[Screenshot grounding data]
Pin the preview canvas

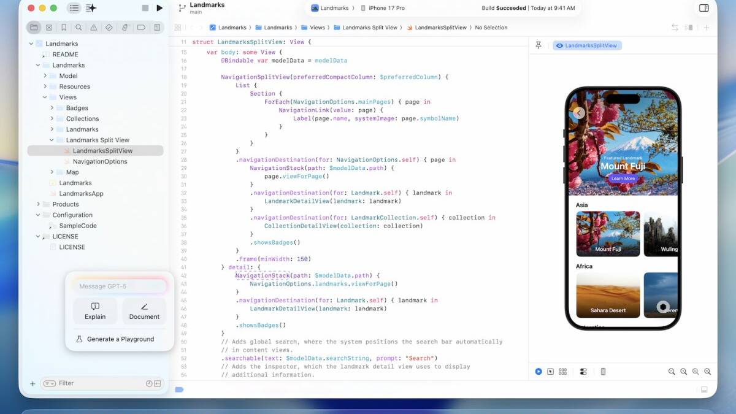[x=539, y=45]
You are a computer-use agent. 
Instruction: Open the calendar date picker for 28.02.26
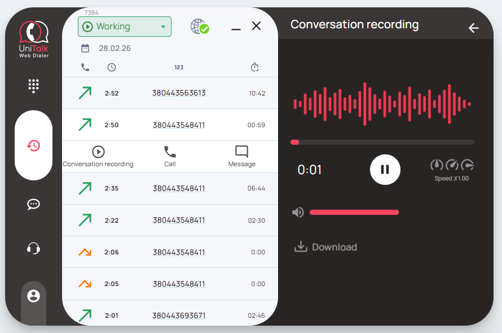85,48
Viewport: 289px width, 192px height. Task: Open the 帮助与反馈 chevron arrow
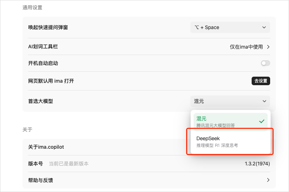click(x=268, y=180)
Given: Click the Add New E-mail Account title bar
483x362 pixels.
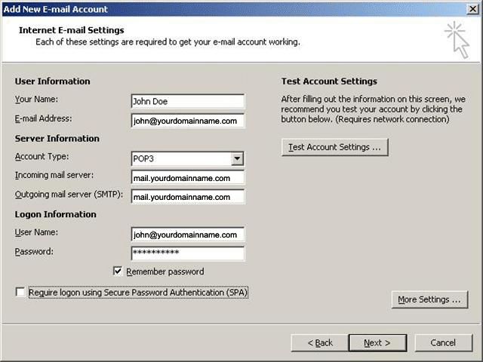Looking at the screenshot, I should pyautogui.click(x=226, y=9).
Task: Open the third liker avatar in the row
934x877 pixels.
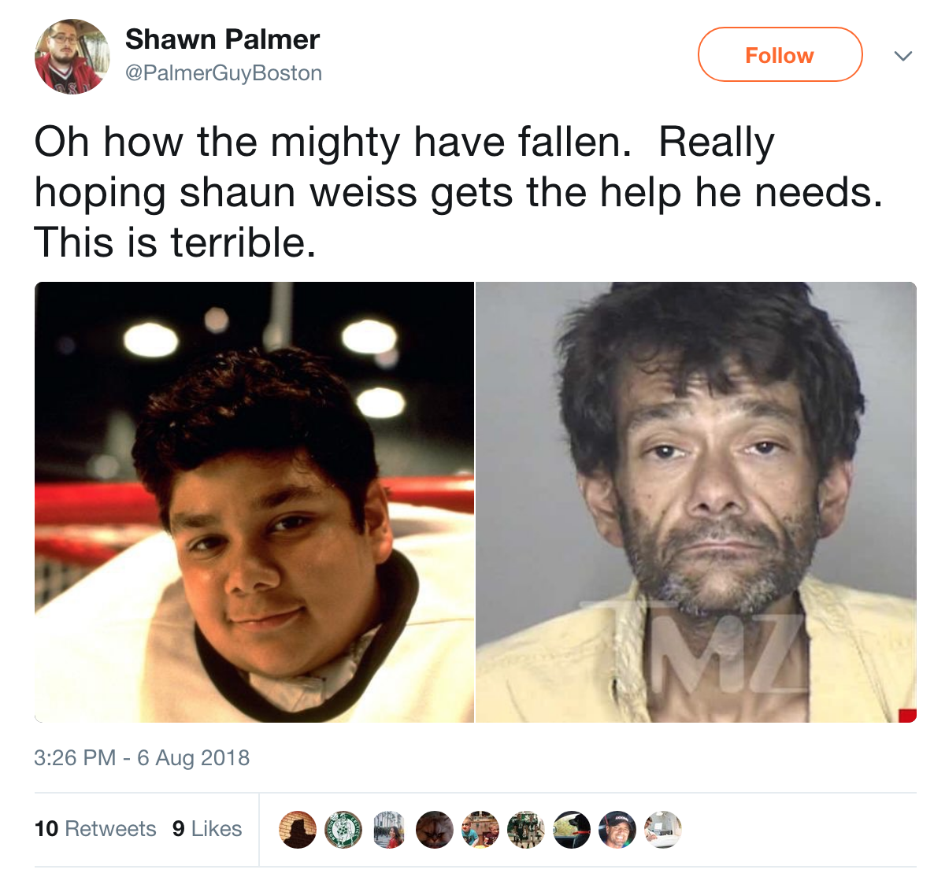Action: [x=389, y=829]

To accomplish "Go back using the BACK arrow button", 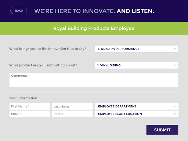I will pos(18,11).
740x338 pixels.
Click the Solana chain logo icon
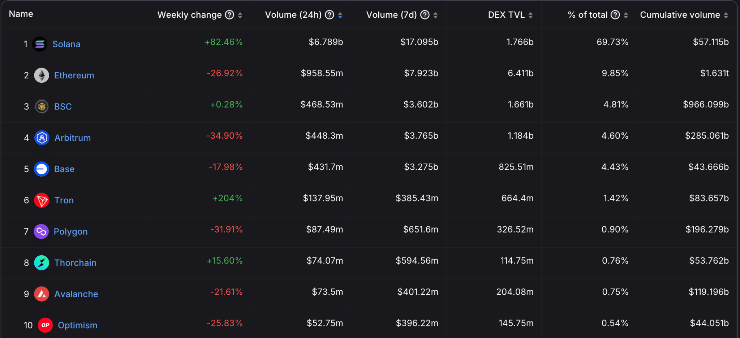point(40,44)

Problem description ::
Start with the first line of the records above and end with the line containing "Task: Open the third liker avatar in the row". Output those lines exactly, pictures excluded.

Answer area ::
Pin the preview canvas

[x=539, y=45]
You are a computer-use agent. 
Instruction: Open the calendar date picker for 28.02.26
85,48
Viewport: 289px width, 192px height. Task: Open the 帮助与反馈 chevron arrow
click(x=268, y=180)
Given: Click the Add New E-mail Account title bar
483x362 pixels.
Looking at the screenshot, I should pyautogui.click(x=226, y=9).
Task: Open the third liker avatar in the row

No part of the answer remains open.